INPUT:
=== Section Start ===

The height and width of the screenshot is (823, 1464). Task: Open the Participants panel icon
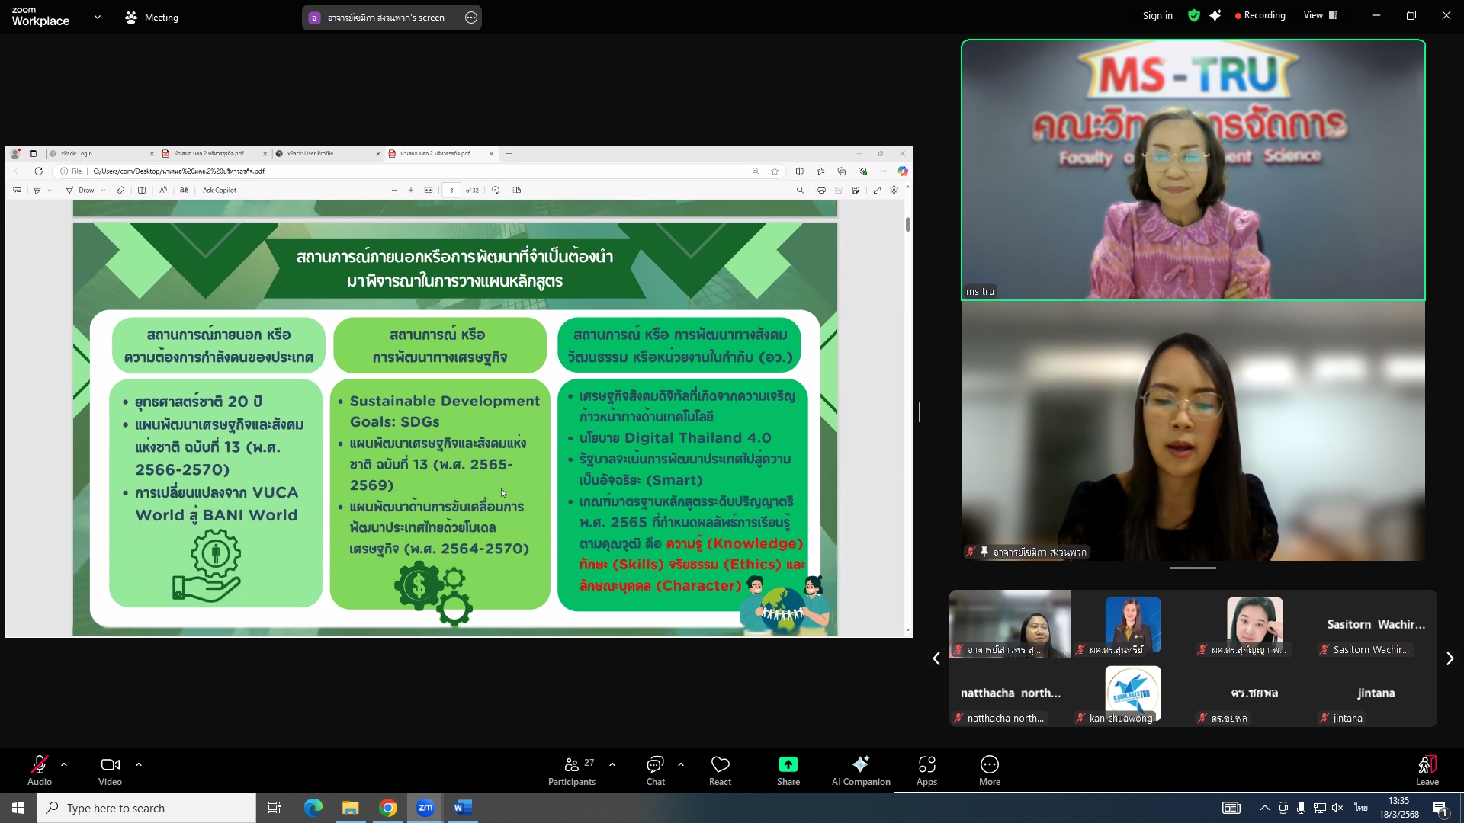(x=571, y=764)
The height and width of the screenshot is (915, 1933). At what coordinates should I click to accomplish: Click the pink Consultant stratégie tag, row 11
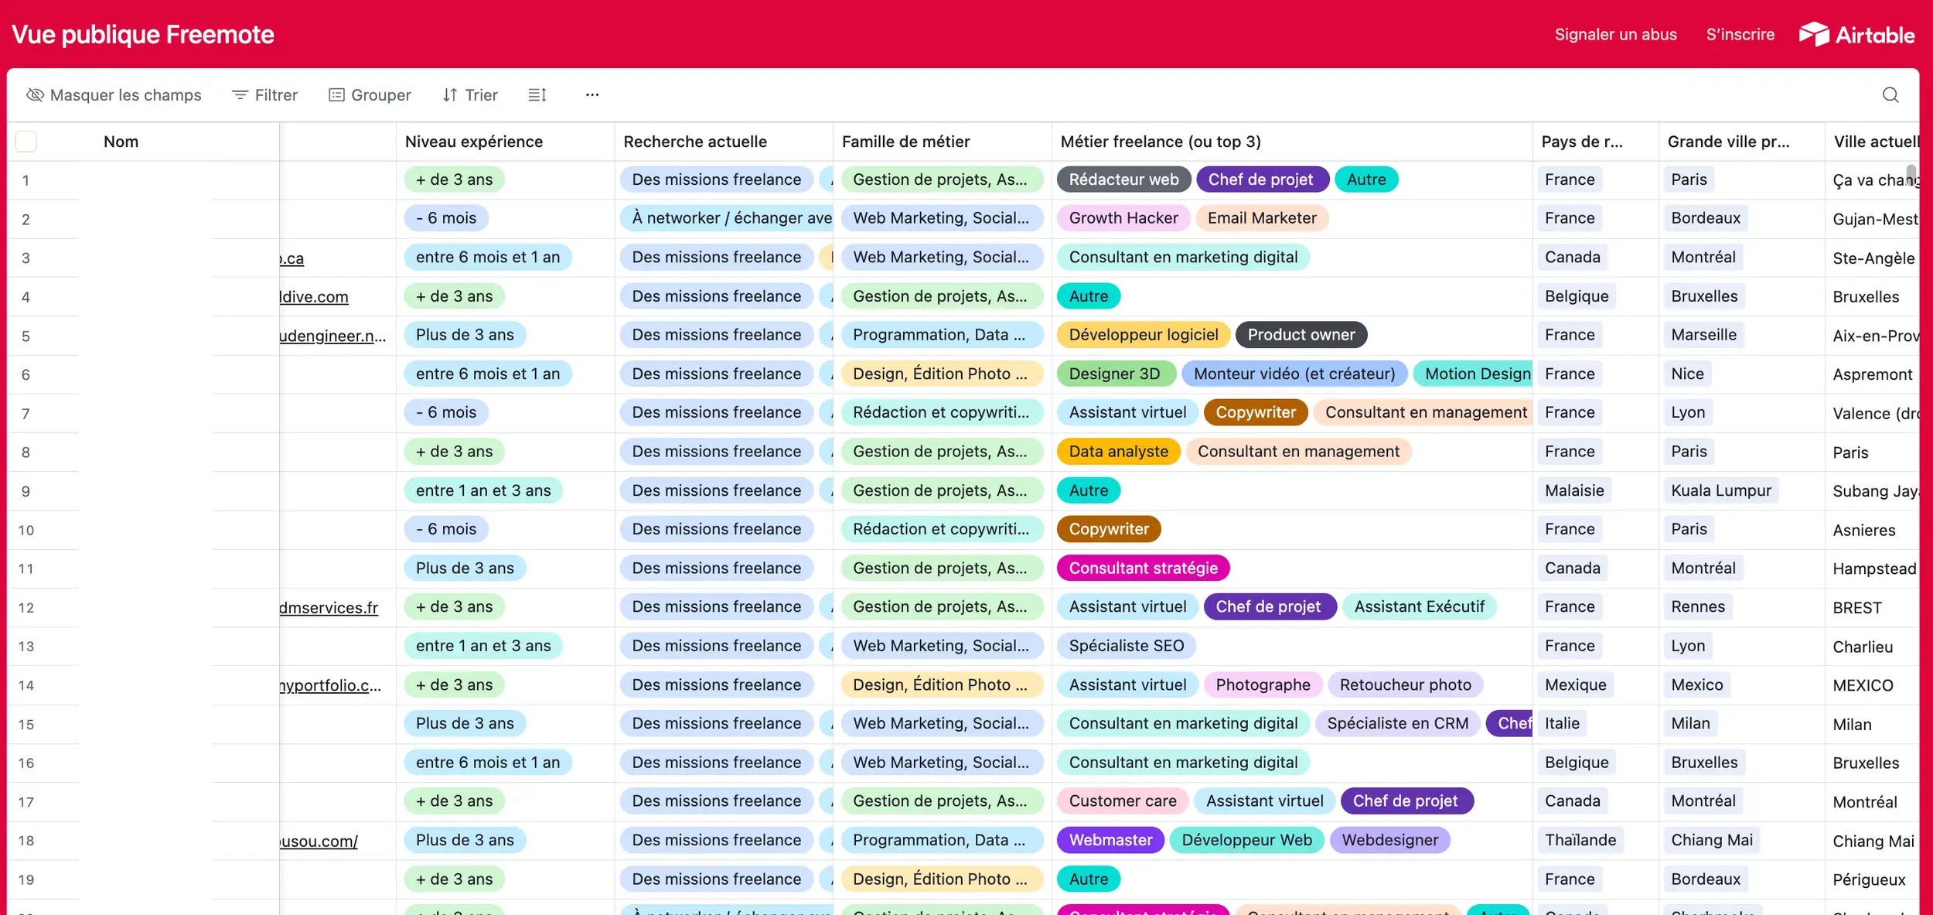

=== Section End ===
=== Section Start ===

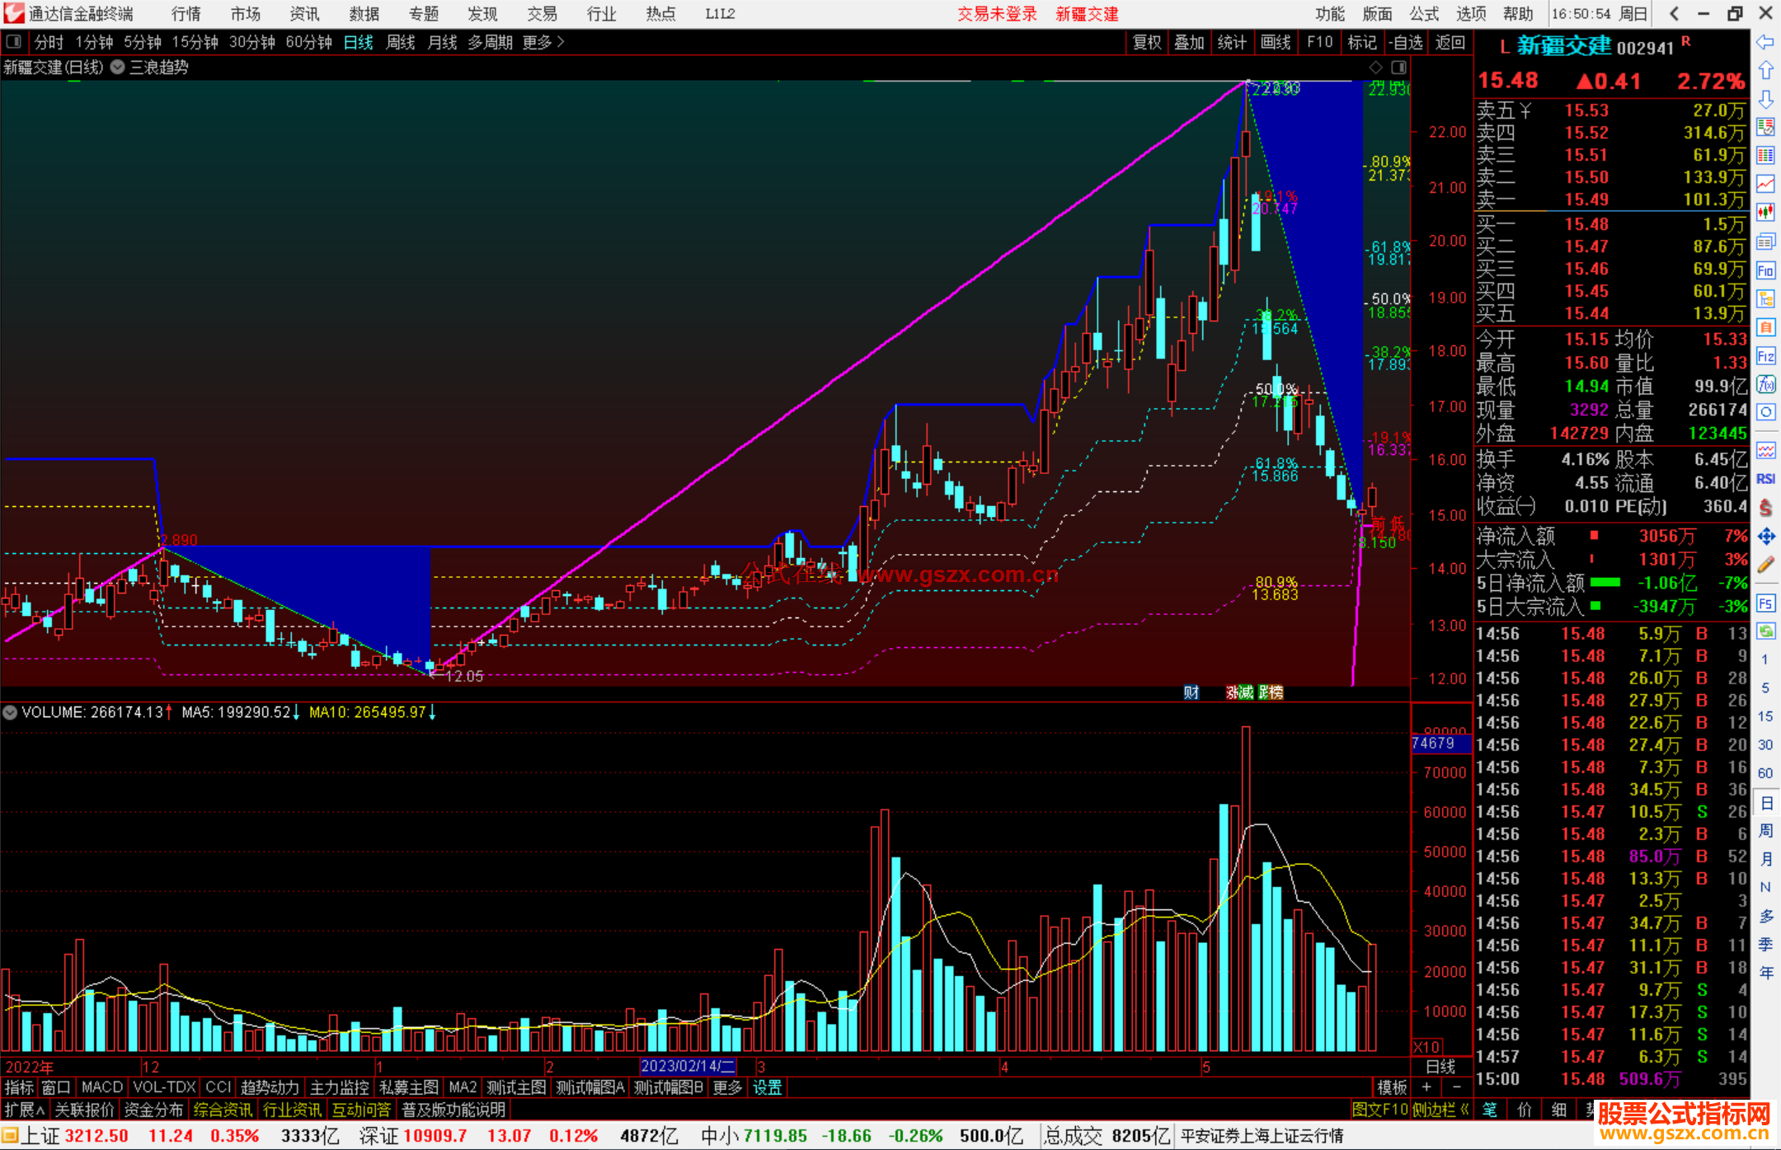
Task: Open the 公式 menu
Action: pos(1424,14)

=== Section End ===

In the listing above, find the line with "The height and width of the screenshot is (823, 1464)." and output every line through the one with "The height and width of the screenshot is (915, 1933).", exactly, without the pictures.

The height and width of the screenshot is (823, 1464). Task: Open the Participants panel icon
(x=571, y=764)
The height and width of the screenshot is (915, 1933). At what coordinates should I click to accomplish: Click the pink Consultant stratégie tag, row 11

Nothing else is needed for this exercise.